Le chef d’escadron tenant Rosina à demi nue dans ses bras l’entraîne lentement au rythme de la danse. La foule leur a fait place, respectueusement.


Puis un murmure court sur les bancs: «Le Loisitschek, le Loisitschek», les cous se tendent, et au couple qui danse un second vient se joindre, encore plus extraordinaire. Un jouvenceau à l’aspect féminin, moulé dans un tricot rose, de longs cheveux blonds ruisselant jusqu’aux épaules, les joues et les lèvres fardées comme une catin, les yeux coquettement baissés, s’accroche avec une confusion languissante à la poitrine du comte Athenstädt.


Une valse suave coule de la harpe goutte à goutte. Un violent dégoût de la vie me prend à la gorge.


Angoissé, je cherche la porte du regard: le commissaire est toujours là, détourné pour ne rien voir et chuchote avec le gardien de la paix qui met quelque chose dans sa poche, quelque chose qui cliquette comme des menottes.


Tous deux cherchent du regard Loisa le grêlé, qui tente un instant de se cacher, puis s’immobilise debout, le visage blanc comme de la craie, paralysé par la terreur.


Une image traverse ma mémoire, puis s’évanouit aussitôt: celle de Prokop tel que je l’ai vu il y a une heure, penché aux aguets sur le caniveau. Et un cri de mort jaillissant de la terre.


Je veux appeler et ne le peux pas.
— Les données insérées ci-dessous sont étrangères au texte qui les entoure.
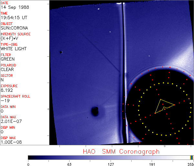The height and width of the screenshot is (166, 194).
Task: Click the color bar near value 127
Action: 111,157
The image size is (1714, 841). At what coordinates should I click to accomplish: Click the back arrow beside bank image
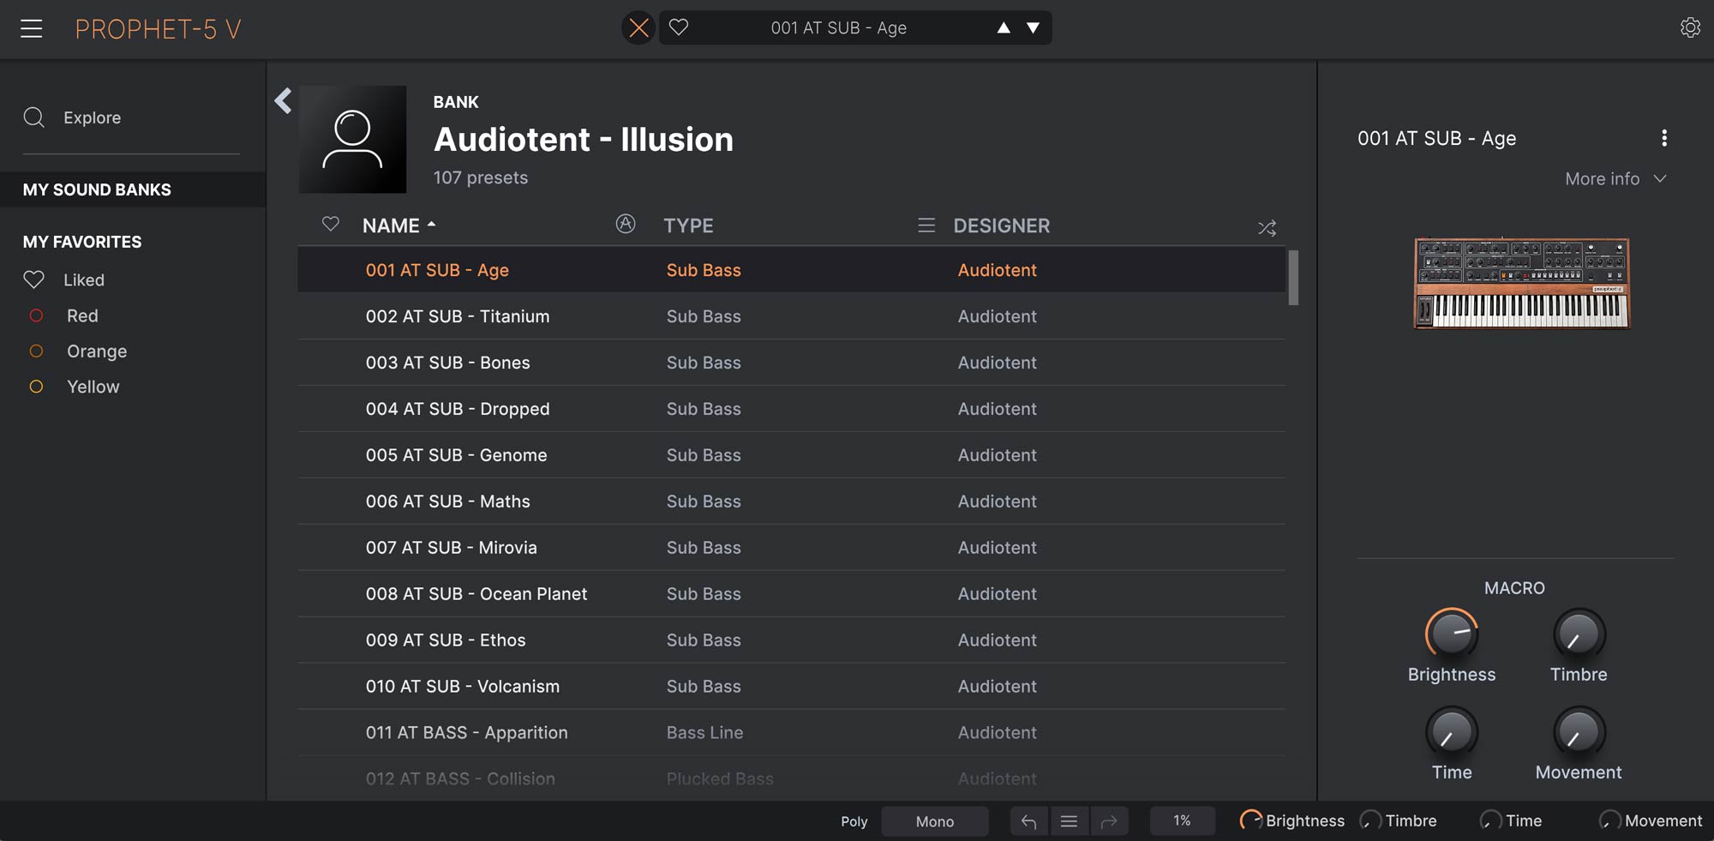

Des doigts glacés s’enfoncent dans ma bouche et me retournent la langue contre les dents du bas, si bien qu’elle fait comme un tampon qui m’empêche de dire un mot. Je ne vois pas les doigts, je sais qu’ils sont invisibles et pourtant je sens leur contact, physique, tangible. Et une conviction se fait jour dans mon esprit: ils appartiennent à la main fantomatique qui m’a donné le livre «Ibbour», dans ma chambre de la ruelle du Coq.


– De l’eau, de l’eau! crie Zwakh à côté de moi. On me tient la tête, on m’éclaire les pupilles avec une chandelle.


– Il faut le transporter chez lui, appeler le médecin, l’archiviste Hillel s’y connaît pour ces choses-là, conduisons-le chez lui!


Les conseils murmurés s’entrecroisent. Puis je suis placé, raide comme un cadavre, sur une civière et Prokop me porte dehors avec Vrieslander.